See Important Quotations Explained
Bigger decides to spend twenty cents on a movie to help
dispel his growing fear of robbing Blum. He and Jack go to a movie
theater, and they masturbate while watching it and thinking about
their girlfriends. Afterward, they discuss Bigger’s upcoming job
interview with Mr. Dalton. Bigger says that he would rather go to
jail than take a job through the relief agency. A newsreel begins,
showing the young daughters of wealthy families playing on the beach
in Florida. The camera focuses on Mary Dalton as she kisses a handsome man,
identified only as a “well-known radical.” A commentator reports
that Mary has shocked her family by becoming romantically linked
to this man and that her parents have tried to put an end to the
relationship. Bigger realizes that the scandalous young woman is the
daughter of his prospective employer, Mr. Dalton.
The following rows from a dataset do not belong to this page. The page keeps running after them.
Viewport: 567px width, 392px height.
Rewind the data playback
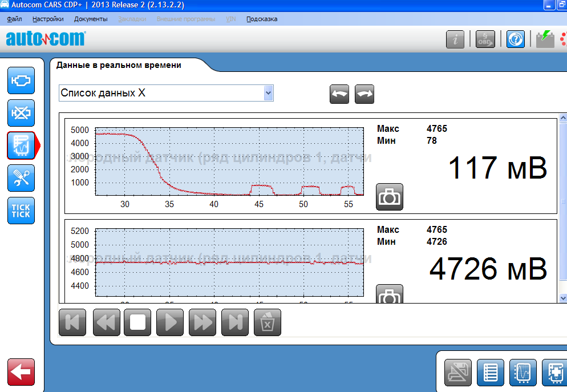tap(105, 322)
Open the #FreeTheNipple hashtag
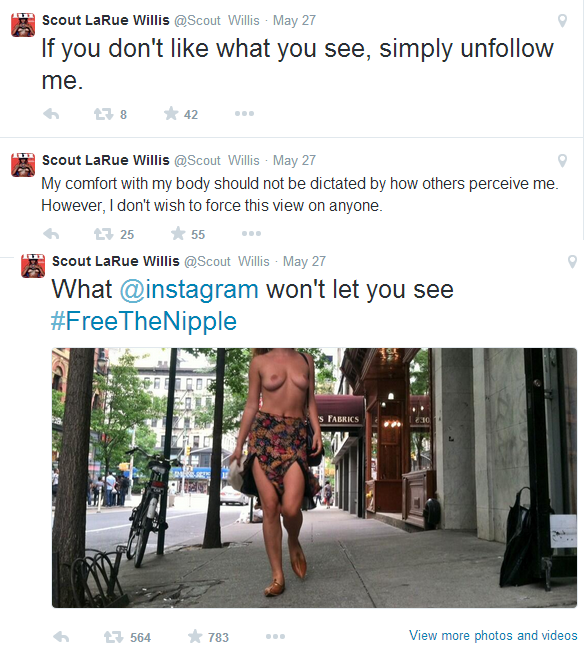The image size is (584, 660). tap(144, 321)
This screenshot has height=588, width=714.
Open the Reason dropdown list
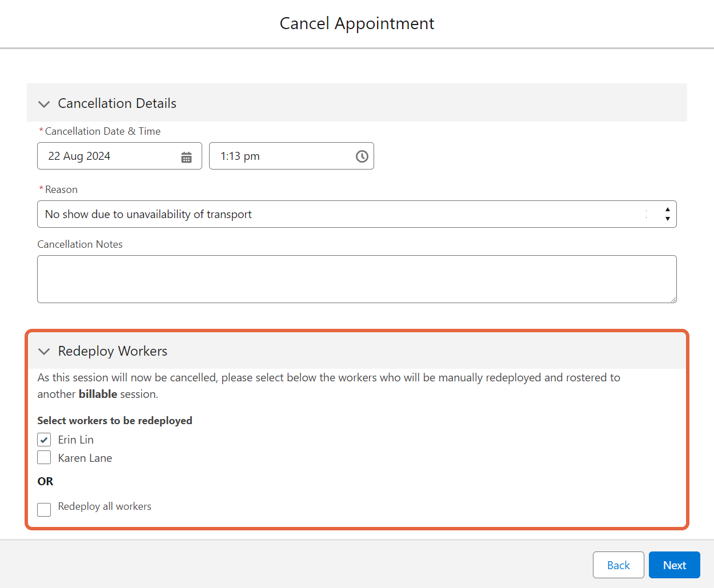pyautogui.click(x=343, y=214)
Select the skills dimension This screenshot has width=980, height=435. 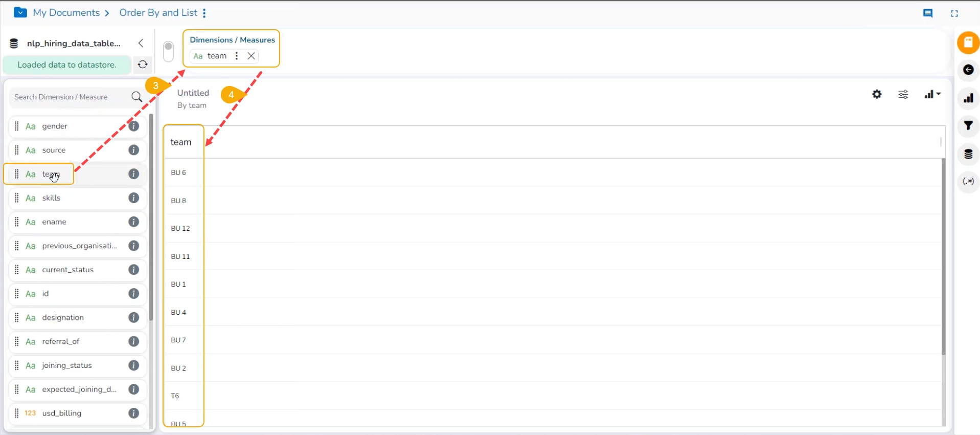click(x=51, y=198)
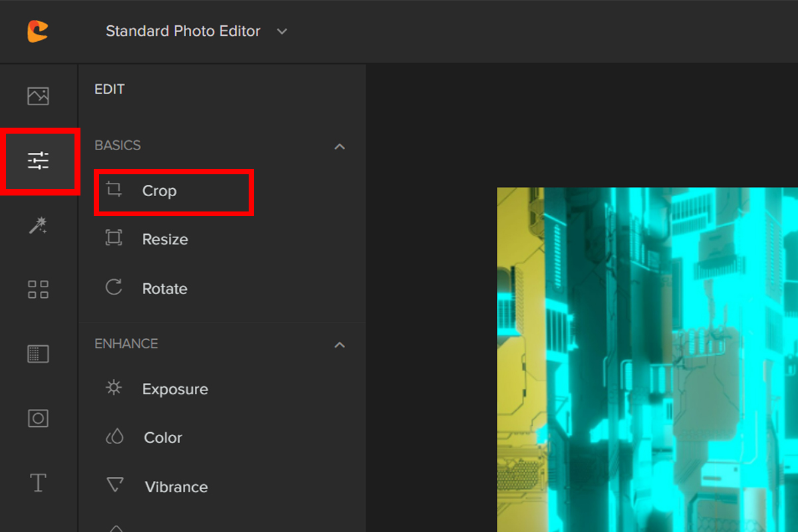Click the Crop tool icon
Image resolution: width=798 pixels, height=532 pixels.
114,190
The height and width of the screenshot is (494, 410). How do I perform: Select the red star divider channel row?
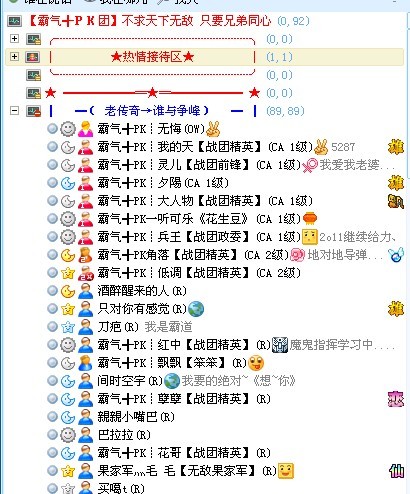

The movie Trader Horn begins. Watching
scenes of black men and women dancing wildly to the beat of drums,
Bigger imagines a party at a rich, white home. For the first time,
he contemplates the job with the Daltons with great interest. Mary
Dalton, he thinks, might be a “hot kind of girl” who would like
to come see his side of town, and who might bribe him to keep her
secrets from her parents. Bigger also remembers his mother’s constant
advice that wealthy white people treat black people better than
they treat poor whites. Bigger thinks that perhaps the Dalton family
would be easy to get along with because they are so wealthy. His
thoughts return to the robbery of Mr. Blum. Now that he is more
interested in a real job, he berates himself for taking a “fool’s
chance” with the law.
When Jack and Bigger return to Doc’s at three o’clock,
Bigger is secretly glad that Gus is not there yet, as they cannot
carry out the robbery without him. As the group anxiously awaits
Gus, nervous tension gathers in the pit of Bigger’s stomach, as
he has convinced himself that he no longer wants to follow through
with the robbery. When Gus finally shows up, the anxious Bigger
attacks and beats him violently without provocation or warning.
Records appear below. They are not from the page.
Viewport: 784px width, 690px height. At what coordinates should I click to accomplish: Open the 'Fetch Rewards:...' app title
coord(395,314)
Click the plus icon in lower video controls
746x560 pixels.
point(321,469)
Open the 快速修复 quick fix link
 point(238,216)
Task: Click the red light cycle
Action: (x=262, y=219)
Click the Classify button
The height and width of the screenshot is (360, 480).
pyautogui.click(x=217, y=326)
He then pulls a knife on Gus and forces him to lick the blade. Bigger
accuses Gus of ruining the plan by being late, although Jack insists
there is still enough time. Gus flees the premises, and G. H. hints
that Bigger had wanted to spoil the plan all along. Bigger threatens
G. H. and Doc draws a gun. Bigger slashes the cloth on the pool
table before slipping out the door and heading home. Though he does
not know it consciously, he feels “instinctively” that it was his
fear of robbing a white man that drove him to attack Gus. Bigger’s
survival depends on how well he can bury this knowledge deep inside
himself.
Analysis
In this section, we see that popular culture
serves as a release for Bigger—a way to help him forget his misery—but
that it also serves as a form of indoctrination. As Bigger has limited
contact with white people, his understanding of the white world
comes primarily through the popular culture of movies, magazines,
and hearsay. The movies focus on the gleaming,
opulent world of fabulously wealthy white Americans like the Daltons.
Blacks, if they appear in the movies at all, are consistently depicted
as one of two stereotypes: either the dangerous, radically foreign,
and inferior savage; or the clownish, humble, and ignorant black
servant. The white society that produces this popular culture, then,
has control over the social dialogue that determines the meaning
of the color of Bigger’s skin and hence his identity.
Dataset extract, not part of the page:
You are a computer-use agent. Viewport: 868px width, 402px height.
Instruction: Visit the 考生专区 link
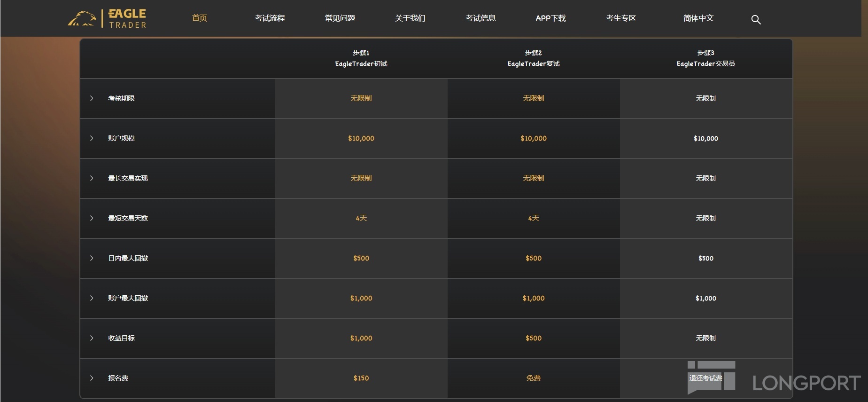tap(621, 18)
Ultimately, white America controls Bigger’s relationship
with his own community. He is too afraid to challenge white authority,
so his own community becomes the target and outlet for his relentless
terror and frustration. He has an intense desire to test the boundaries of
the subservience white America has assigned him, but he is ultimately
too afraid to carry out the robbery of a white merchant. Instead,
he transfers his hatred and fear of whites onto his friend Gus.
Gus is a safer target, just as the black merchants are safer targets
for the gang’s robberies. This violence against members of their own
community, however, ruins blacks’ chances of becoming a real community
and keeps them alienated and weak.
The wall of isolation behind which Bigger hides alienates
him not only from his friends, family, and community, but also from
himself. His fear, rage, and conflicting and unexamined desires
torture him. He instinctively understands that it is better to fight
Gus than to rob a white man, but he must keep this understanding
buried beneath his consciousness. There exists, then, a gulf between
what Bigger feels and what he knows. Unable to face the reality
of his life as a black man, Bigger is forced to keep his thoughts
and his feelings separate. His consciousness is divided, just as
the members of his own community are divided and unable to come
together into a cohesive and productive whole.